Set the car body on the Masonite and outline the bottom with a black marker.
Cut out the outline with a wood saw or cutting tool. Make sure each side of the cutout is 1/16 inch larger than the car body so it can snap on to the Masonite.
Cut out a 7/10-inch wide by 3/5-inch long rectangle in the Masonite corresponding to each wheel. Mark the centre of the longer (7/10 inch) side on the Masonite; this will be the axle mark.
Screw the 3/32 inch diameter plastic tube clip into the Masonite so the clip lines up with the centre of the axle mark. Drill pilot holes if necessary. Make sure the clips are directly across from one another in a straight line.
Cut a 1-inch by 1-inch hole between the rear tube clips. Set the rear end gear in the hole between the clips, and pass one 3/32-inch axle through one clip, the rear end gear and the second clip. Adjust the axle leaving 1/8 inch on either side. Tighten the rear end gear with a hex wrench. Pass the other axle through the front clips in the same manner.
Place the slot car motor in the motor box. Adjust the box and motor so the rear end gear and motor gear connect. Turn the motor post to make sure it will turn the rear end axle easily. Once the gears mesh smoothly, screw the box onto the Masonite. Make sure it matches up with the outline.

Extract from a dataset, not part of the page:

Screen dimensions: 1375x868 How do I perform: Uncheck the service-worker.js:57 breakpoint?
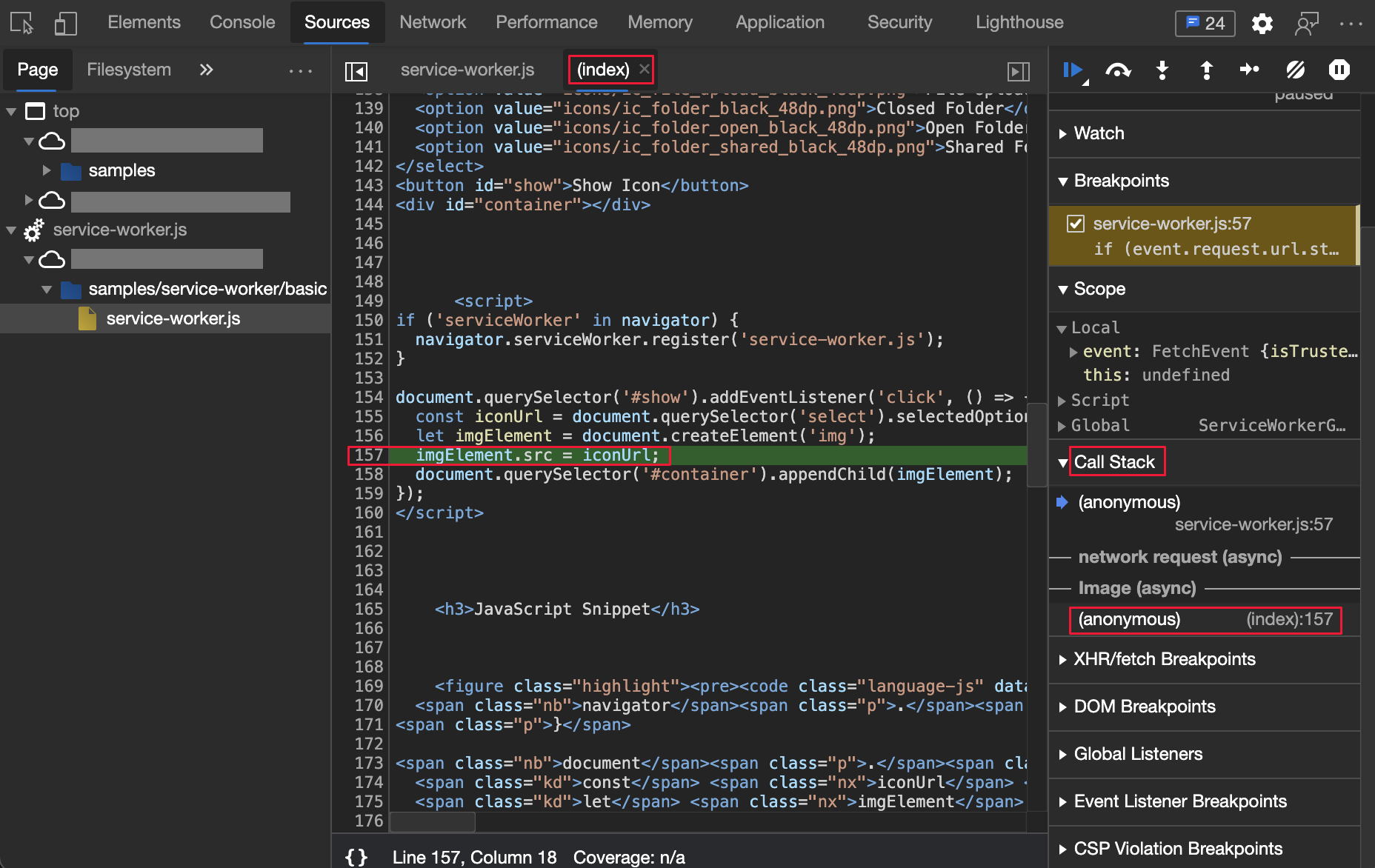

Screw the "On/Off" switch into the bottom of the Masonite. Drill a small hole in the bottom, and pull the positive and negative wires through the hole.
Strip 1 inch off the ends of the motor wires with a wire stripper. Splice the positive motor wire to the positive switch wire. Splice the negative wires. Connect the positive battery terminal wire to the splice. Connect the negative wires together in the same manner. Wrap the areas of connection with electrical tape. Make sure the connection point, battery terminal and motor are on top of the Masonite, and the "On/Off" switch is on the bottom.

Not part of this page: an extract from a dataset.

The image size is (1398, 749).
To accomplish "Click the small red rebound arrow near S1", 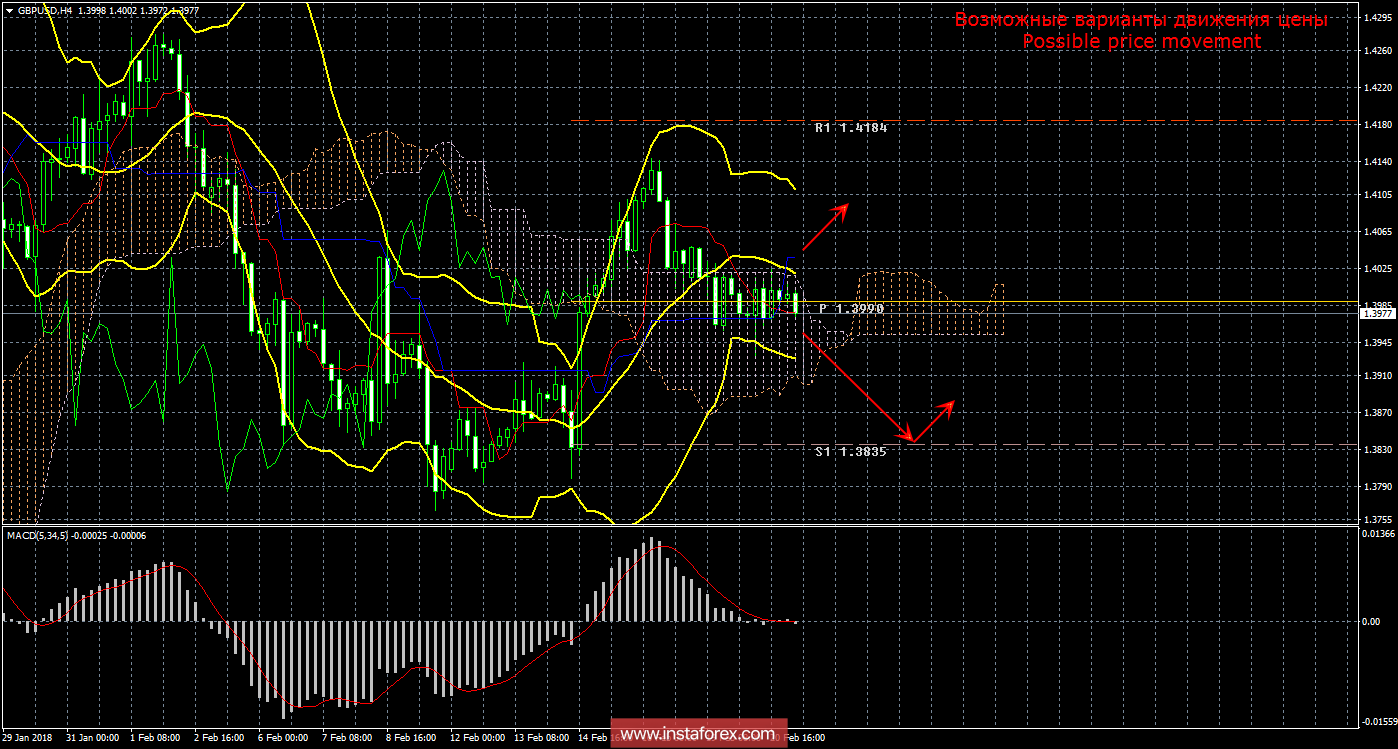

Find out how far the wires will reach across the top of the Masonite, and pull back about 2 inches of slack. Mark the new area. Set the 9 volt battery on the mark, and cut a 1/2 inch slit into the Masonite on either side of the battery. Thread the zip tie into one slit around the battery and through the other slit. Pull the zip tie tight holding the battery snug to the Masonite. If the battery still feels loose, attach another zip tie in the same way.
Turn the "On/Off" switch to the "Off" position. Connect the battery terminal to the battery.
Attach the wheels and clip the car body onto the Masonite. Paint and customise the body with decals to your preferences.
Tips and warnings
- You can find pre-built chassis at hobby stores and on the Internet. Wrench and screwdriver sizes will vary depending on the style of hardware you use. It is best to have a variety of sizes when starting the project.
- Use caution when dealing with power tools. Always wear the proper safety equipment.